Nepal - The First 10 Days




Fate tried to keep me out of Nepal – first with rumors that the border was closed – then a man surely on the Nepalese wrestling team trying to prevent me from getting on the bus and a fight breaking out between him and the bus attendant and several onlookers at the border that needed the entertainment – and finally student strikes that shut down the region around Chitwan National Park and brought the men to the street with small burning fires (which they neatly swept up when they had burned out – though they didn’t dispose of the burnt out van near as efficiently). But alas, I was free of India and in a quaint touristy village of the park where even the shopkeepers left their stores unattended and the daily traffic consisted of the elephants going to the river or off to safari.

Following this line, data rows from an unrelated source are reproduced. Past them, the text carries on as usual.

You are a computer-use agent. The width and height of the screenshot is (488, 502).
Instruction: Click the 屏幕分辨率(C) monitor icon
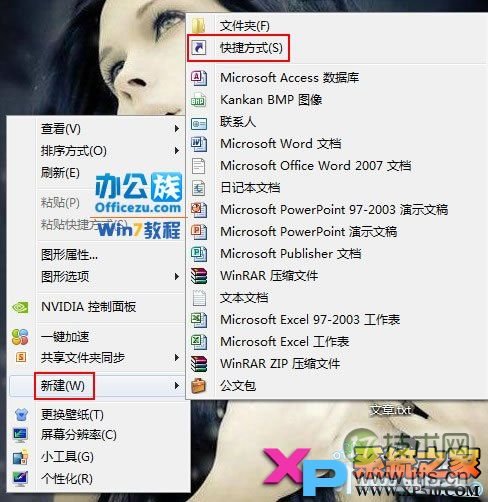pos(20,435)
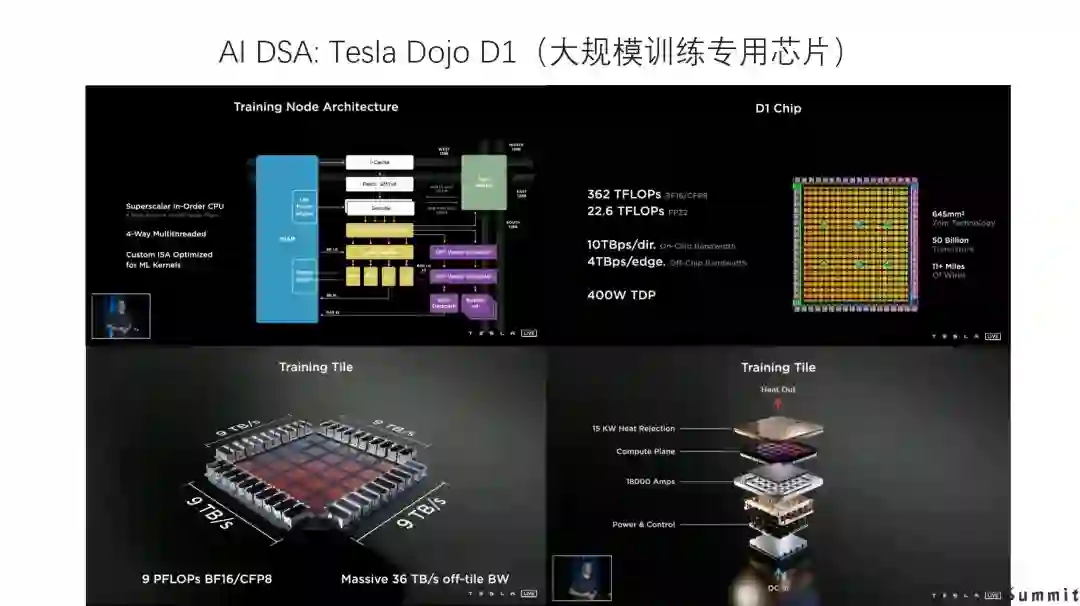
Task: Click the red Heat Out arrow
Action: tap(778, 404)
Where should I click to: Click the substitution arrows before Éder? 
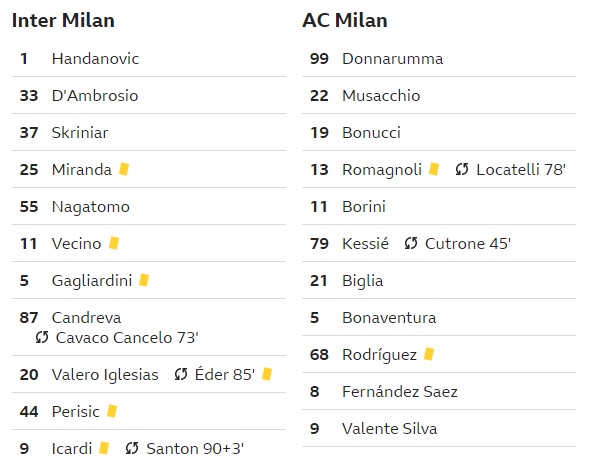[181, 375]
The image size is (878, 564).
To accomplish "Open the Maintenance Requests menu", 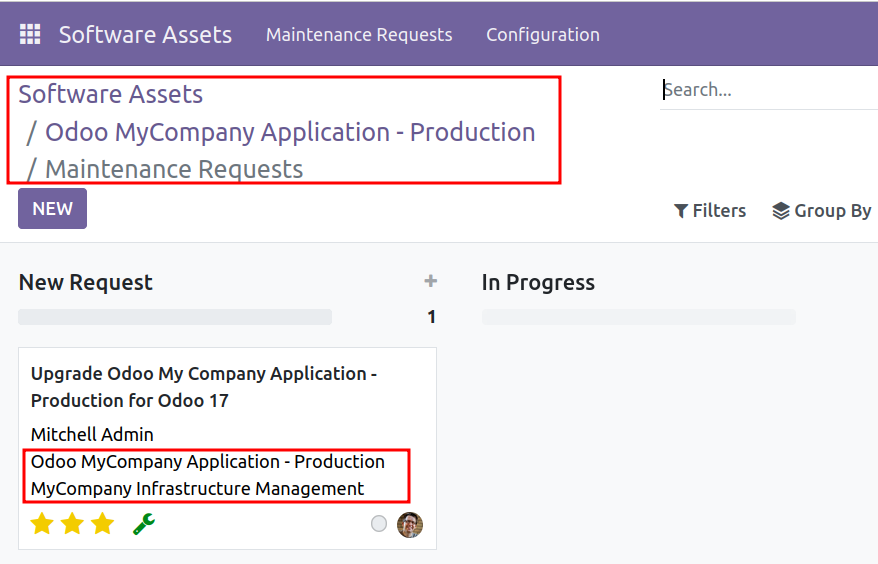I will [359, 35].
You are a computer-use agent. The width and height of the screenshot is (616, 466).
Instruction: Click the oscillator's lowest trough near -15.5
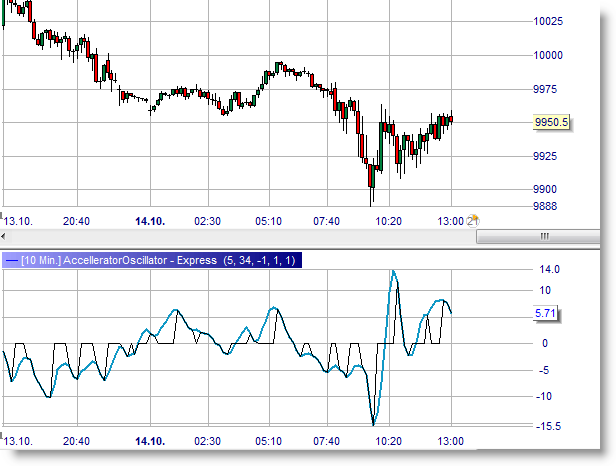click(373, 424)
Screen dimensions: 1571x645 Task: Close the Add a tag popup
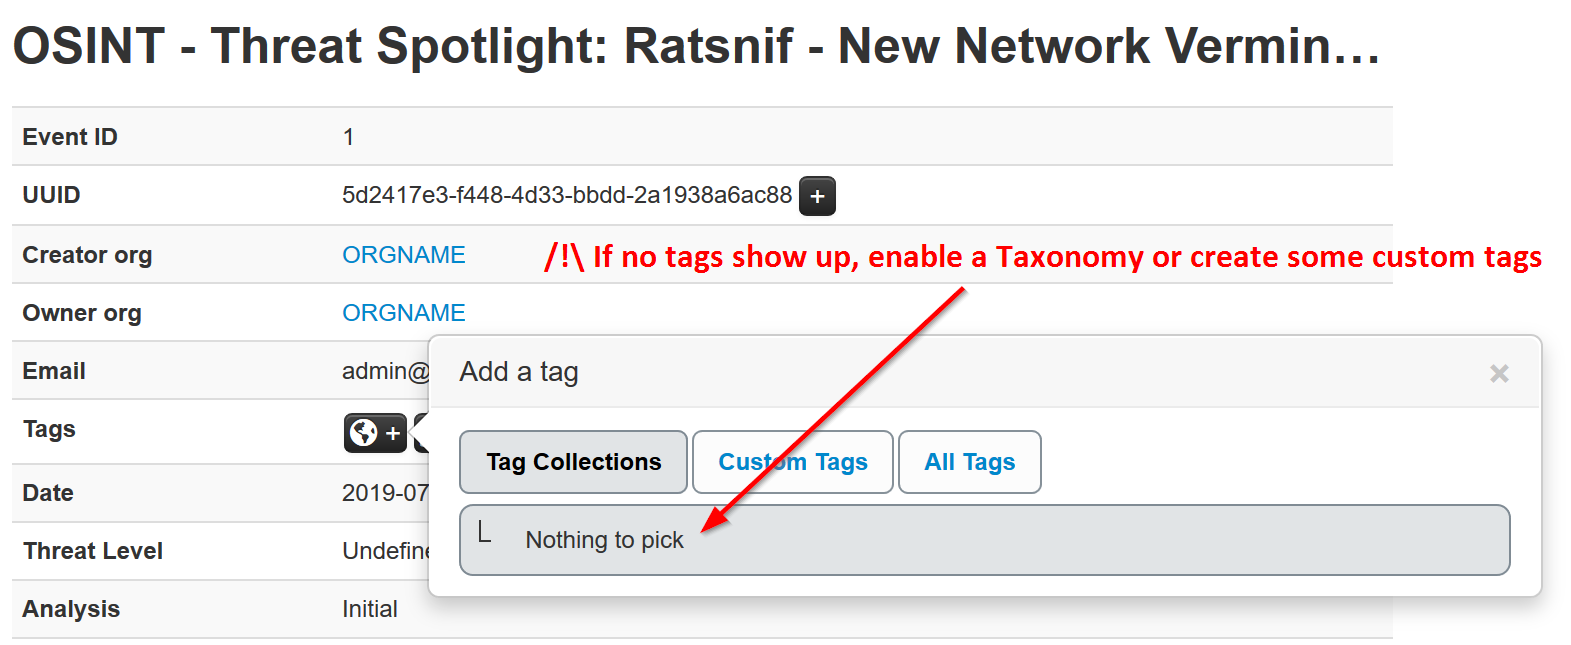tap(1498, 373)
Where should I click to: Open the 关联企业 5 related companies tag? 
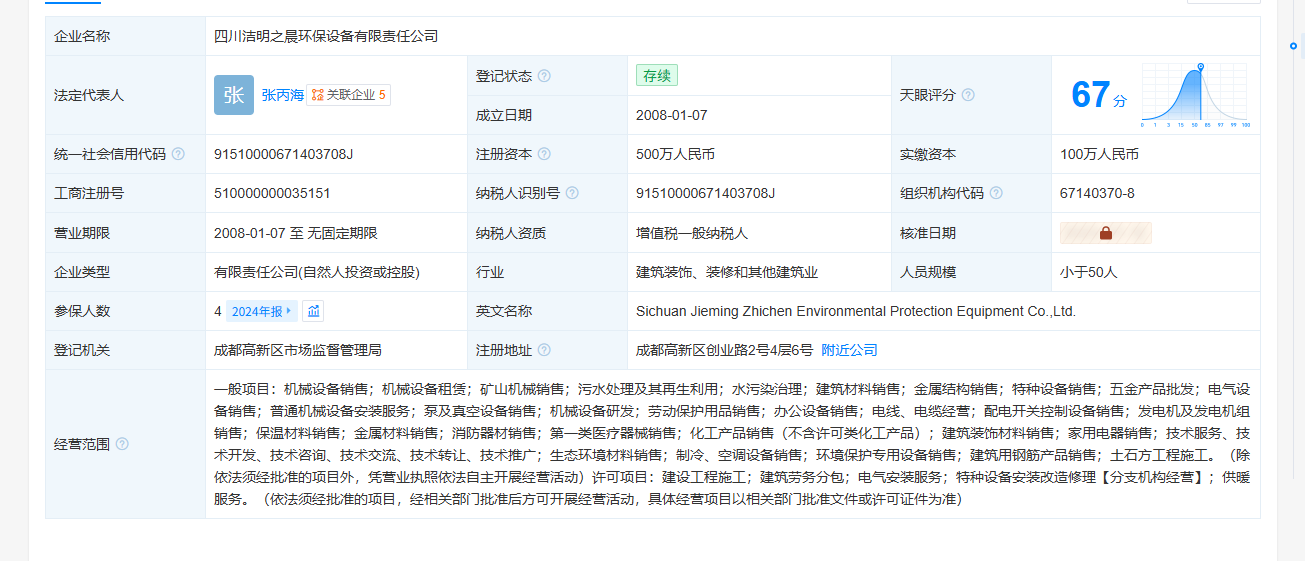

The main draw is the one-horned Asian Rhinoceros which sounds much more exciting then they are – even when they do make steps to charge at you and you are on foot. Face it, a rhino is a cow in armor, and perhaps cows in this part of the world have more personality because they have learned to beg. So, Rhinos.

Nepal, after a ten-days at least, is not about what you see, but about what you do. You trek first and foremost. Ok, they trek – I have no shoes (damn Laos!). A 15 to 20 day trek is normal for normal people, though you have to remind yourself that some of these folks cruising the streets of Katmandu have, or are here to climb Everest and suddenly 15 days seems like a walk in the park – which it is if you mean national park. For those of us without footwear, there is kayaking down rivers for 3-days (I’m going tomorrow!), yoga, paragliding, or rafting. It’s an adventure Disneyland without the lines but edging on the costs.

But, unlike India, it is much colder, laid back, cleaner and peaceful. I didn’t realize how intense India was until I left, and to be honest, I am now dreading going back to catch my flight out of Delhi where in May the temperature will be way in the 40’s and the chaos will be such a contrast to this little Eden in the north.